Aim of the task
From the data below, copy exactly the lines that lie between the one holding "This screenshot has width=626, height=508." and the one holding "The image size is (1513, 1137).", including both, and nothing more.

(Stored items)
====================
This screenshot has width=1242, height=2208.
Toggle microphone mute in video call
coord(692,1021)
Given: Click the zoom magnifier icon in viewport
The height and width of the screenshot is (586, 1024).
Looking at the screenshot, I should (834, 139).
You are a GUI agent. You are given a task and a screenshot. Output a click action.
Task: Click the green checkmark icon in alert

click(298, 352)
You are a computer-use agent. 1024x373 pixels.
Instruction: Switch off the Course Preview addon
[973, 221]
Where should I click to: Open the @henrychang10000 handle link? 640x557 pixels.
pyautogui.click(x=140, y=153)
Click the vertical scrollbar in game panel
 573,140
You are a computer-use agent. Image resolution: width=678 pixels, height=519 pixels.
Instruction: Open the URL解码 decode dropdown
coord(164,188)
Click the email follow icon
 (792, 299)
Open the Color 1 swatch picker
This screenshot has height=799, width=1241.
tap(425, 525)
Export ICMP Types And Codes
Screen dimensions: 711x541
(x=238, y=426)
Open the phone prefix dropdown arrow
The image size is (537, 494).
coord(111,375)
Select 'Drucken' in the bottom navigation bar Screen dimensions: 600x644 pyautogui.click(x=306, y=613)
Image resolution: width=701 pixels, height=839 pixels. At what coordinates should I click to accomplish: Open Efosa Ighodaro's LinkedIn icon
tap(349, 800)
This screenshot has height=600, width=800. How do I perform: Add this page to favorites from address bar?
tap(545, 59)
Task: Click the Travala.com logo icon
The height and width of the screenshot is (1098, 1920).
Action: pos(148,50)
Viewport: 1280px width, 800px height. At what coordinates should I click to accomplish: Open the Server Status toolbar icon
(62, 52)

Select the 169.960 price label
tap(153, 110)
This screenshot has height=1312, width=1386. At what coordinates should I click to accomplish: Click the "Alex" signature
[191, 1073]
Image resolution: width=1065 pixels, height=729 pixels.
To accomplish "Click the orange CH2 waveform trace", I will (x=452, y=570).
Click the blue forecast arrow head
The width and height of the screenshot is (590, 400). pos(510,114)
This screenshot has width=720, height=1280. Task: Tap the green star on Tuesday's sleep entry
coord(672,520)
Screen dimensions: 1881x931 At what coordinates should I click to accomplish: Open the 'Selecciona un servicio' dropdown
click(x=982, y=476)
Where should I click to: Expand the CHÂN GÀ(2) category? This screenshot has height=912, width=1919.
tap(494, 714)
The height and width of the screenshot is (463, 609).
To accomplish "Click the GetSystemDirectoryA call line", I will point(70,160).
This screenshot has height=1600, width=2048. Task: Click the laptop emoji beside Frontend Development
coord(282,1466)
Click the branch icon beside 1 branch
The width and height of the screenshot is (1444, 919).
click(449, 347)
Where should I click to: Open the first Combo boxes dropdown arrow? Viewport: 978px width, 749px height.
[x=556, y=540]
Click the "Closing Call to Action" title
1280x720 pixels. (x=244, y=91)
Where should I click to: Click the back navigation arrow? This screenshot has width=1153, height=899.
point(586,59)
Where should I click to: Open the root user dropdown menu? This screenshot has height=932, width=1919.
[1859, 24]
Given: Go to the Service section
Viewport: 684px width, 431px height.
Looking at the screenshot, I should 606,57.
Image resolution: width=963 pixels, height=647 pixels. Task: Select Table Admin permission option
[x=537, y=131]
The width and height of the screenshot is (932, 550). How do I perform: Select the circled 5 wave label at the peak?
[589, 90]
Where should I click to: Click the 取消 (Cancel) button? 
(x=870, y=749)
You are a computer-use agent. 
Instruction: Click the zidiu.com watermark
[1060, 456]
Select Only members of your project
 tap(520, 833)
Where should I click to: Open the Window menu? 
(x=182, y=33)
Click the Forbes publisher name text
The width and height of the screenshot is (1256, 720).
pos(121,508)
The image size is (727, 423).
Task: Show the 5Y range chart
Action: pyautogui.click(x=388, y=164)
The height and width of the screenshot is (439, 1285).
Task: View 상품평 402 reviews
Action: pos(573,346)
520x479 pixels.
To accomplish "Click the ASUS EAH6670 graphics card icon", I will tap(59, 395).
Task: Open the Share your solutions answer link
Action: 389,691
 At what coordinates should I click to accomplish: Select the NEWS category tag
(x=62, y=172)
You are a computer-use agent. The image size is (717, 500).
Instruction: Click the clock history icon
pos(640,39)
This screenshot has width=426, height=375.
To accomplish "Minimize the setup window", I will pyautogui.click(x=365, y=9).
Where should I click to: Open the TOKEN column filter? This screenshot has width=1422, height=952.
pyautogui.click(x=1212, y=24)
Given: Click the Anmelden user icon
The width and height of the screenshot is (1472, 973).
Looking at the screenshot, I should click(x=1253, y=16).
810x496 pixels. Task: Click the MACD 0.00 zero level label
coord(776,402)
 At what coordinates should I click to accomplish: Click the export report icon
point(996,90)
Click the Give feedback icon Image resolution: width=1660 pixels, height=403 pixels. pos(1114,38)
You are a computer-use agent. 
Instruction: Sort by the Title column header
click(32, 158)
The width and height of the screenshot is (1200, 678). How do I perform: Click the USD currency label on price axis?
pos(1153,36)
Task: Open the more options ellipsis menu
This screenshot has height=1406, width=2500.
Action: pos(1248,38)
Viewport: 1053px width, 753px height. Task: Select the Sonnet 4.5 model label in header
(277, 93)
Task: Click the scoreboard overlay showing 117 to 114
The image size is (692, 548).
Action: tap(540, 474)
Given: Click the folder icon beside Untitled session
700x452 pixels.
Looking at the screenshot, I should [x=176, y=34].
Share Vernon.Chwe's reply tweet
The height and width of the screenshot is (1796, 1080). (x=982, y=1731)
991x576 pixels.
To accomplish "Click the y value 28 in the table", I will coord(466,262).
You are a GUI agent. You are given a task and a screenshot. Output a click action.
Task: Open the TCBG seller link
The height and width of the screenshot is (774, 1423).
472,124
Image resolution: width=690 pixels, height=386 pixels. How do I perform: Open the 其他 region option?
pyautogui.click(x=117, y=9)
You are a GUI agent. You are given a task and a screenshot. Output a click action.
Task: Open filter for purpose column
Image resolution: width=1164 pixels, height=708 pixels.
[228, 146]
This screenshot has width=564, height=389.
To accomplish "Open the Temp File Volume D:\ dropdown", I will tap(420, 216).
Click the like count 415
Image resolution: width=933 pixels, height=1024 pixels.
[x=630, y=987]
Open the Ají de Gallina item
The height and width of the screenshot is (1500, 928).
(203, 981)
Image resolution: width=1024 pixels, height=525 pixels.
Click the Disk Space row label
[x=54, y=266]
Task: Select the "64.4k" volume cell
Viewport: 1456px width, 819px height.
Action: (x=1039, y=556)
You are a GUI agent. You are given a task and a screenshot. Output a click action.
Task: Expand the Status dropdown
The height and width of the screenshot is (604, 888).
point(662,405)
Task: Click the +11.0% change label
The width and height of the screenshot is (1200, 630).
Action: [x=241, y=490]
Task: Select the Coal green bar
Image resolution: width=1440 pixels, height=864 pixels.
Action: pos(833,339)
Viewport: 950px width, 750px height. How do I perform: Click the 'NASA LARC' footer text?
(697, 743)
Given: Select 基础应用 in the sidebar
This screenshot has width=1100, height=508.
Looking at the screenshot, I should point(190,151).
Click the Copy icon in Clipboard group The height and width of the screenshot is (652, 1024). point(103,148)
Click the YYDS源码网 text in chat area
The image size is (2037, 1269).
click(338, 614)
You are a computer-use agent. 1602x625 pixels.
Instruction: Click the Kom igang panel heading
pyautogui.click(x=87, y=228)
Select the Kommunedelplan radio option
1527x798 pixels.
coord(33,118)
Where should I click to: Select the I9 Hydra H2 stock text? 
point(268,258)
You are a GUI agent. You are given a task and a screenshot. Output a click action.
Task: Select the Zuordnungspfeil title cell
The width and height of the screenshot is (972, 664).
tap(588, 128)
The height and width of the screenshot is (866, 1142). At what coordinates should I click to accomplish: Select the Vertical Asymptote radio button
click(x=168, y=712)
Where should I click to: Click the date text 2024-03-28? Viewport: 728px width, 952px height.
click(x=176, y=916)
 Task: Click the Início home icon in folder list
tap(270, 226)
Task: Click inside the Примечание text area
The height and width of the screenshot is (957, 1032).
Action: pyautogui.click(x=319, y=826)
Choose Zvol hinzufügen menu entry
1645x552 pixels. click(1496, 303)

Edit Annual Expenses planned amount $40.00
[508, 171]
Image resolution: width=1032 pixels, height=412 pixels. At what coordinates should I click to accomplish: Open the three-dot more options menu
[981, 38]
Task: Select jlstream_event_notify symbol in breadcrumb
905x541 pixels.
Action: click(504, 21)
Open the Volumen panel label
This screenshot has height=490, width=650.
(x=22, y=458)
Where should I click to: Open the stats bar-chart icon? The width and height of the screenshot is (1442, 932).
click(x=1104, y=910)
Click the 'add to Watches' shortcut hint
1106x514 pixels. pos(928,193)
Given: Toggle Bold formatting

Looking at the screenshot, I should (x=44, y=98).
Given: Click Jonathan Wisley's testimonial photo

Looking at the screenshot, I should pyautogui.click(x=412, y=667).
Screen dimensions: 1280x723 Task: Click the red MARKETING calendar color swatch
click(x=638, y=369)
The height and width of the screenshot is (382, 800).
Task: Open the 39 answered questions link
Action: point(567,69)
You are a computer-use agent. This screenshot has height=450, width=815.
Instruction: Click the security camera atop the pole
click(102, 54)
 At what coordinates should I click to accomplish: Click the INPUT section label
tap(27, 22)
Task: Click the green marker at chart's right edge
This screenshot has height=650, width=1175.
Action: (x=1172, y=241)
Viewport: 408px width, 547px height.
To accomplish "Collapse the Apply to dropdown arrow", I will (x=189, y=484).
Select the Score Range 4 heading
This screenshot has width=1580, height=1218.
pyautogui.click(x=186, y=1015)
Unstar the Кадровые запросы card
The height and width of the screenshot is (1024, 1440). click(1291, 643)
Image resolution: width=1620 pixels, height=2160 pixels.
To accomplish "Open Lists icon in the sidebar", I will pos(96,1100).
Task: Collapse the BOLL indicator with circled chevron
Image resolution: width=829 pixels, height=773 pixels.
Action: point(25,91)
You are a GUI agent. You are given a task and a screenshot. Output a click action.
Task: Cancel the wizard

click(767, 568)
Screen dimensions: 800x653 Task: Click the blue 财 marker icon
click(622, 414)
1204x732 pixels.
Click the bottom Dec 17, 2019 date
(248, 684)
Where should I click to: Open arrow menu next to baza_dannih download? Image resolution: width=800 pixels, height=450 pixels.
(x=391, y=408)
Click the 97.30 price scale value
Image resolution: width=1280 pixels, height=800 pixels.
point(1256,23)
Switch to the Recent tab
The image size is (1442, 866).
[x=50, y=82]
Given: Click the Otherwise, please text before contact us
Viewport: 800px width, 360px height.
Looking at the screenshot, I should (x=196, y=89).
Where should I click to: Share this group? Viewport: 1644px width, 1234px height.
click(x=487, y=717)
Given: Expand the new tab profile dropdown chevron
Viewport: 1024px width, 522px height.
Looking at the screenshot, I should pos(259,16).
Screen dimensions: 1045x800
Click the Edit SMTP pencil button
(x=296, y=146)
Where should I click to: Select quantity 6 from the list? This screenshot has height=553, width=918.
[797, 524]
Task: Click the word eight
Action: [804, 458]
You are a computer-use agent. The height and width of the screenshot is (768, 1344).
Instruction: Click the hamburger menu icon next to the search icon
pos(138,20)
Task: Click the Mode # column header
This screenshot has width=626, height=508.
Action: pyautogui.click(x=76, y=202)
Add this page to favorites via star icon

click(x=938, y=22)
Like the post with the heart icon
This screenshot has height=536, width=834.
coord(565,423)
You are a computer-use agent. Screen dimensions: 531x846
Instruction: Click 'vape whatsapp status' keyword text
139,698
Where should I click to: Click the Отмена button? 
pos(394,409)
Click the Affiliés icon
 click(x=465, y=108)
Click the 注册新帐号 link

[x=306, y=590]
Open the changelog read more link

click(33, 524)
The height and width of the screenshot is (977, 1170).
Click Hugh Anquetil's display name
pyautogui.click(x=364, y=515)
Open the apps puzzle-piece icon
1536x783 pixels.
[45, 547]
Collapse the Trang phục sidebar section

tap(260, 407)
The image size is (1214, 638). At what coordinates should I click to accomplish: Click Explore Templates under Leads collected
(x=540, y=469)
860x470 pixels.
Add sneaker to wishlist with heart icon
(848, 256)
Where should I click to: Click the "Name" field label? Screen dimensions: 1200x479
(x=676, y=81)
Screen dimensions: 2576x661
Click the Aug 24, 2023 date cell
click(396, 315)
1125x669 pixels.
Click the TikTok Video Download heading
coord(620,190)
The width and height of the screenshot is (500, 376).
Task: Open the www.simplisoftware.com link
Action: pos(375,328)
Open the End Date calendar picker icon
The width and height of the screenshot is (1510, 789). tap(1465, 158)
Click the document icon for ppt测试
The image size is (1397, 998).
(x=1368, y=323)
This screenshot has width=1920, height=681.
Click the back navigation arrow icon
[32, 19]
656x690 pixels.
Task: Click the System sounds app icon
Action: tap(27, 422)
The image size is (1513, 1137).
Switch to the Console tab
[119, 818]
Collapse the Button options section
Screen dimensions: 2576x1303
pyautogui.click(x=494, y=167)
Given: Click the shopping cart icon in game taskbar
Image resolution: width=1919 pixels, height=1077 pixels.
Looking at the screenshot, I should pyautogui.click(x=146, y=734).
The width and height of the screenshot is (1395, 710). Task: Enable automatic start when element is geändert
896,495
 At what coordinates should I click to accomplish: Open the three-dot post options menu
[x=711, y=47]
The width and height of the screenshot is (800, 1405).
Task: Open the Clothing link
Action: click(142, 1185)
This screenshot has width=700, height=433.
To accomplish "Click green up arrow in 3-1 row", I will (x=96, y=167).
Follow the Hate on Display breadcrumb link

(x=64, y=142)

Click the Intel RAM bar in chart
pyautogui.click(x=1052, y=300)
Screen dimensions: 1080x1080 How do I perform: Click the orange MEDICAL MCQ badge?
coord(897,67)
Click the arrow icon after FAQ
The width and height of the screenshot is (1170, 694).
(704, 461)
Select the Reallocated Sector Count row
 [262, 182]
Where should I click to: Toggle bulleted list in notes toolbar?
====================
Exercise solution
This screenshot has width=626, height=508.
Action: pyautogui.click(x=76, y=202)
Add this page to favorites via star icon

click(x=938, y=22)
Like the post with the heart icon
This screenshot has height=536, width=834.
coord(565,423)
You are a computer-use agent. Screen dimensions: 531x846
Instruction: Click 'vape whatsapp status' keyword text
139,698
Where should I click to: Click the Отмена button? 
pos(394,409)
Click the Affiliés icon
 click(x=465, y=108)
Click the 注册新帐号 link

[x=306, y=590]
Open the changelog read more link

click(33, 524)
The height and width of the screenshot is (977, 1170).
Click Hugh Anquetil's display name
pyautogui.click(x=364, y=515)
Open the apps puzzle-piece icon
1536x783 pixels.
[45, 547]
Collapse the Trang phục sidebar section

tap(260, 407)
The image size is (1214, 638). At what coordinates should I click to accomplish: Click Explore Templates under Leads collected
(x=540, y=469)
860x470 pixels.
Add sneaker to wishlist with heart icon
(848, 256)
Where should I click to: Click the "Name" field label? Screen dimensions: 1200x479
(x=676, y=81)
Screen dimensions: 2576x661
Click the Aug 24, 2023 date cell
click(396, 315)
1125x669 pixels.
Click the TikTok Video Download heading
coord(620,190)
The width and height of the screenshot is (500, 376).
Task: Open the www.simplisoftware.com link
Action: pos(375,328)
Open the End Date calendar picker icon
The width and height of the screenshot is (1510, 789). tap(1465, 158)
Click the document icon for ppt测试
The image size is (1397, 998).
(x=1368, y=323)
This screenshot has width=1920, height=681.
Click the back navigation arrow icon
[32, 19]
656x690 pixels.
Task: Click the System sounds app icon
Action: tap(27, 422)
The image size is (1513, 1137).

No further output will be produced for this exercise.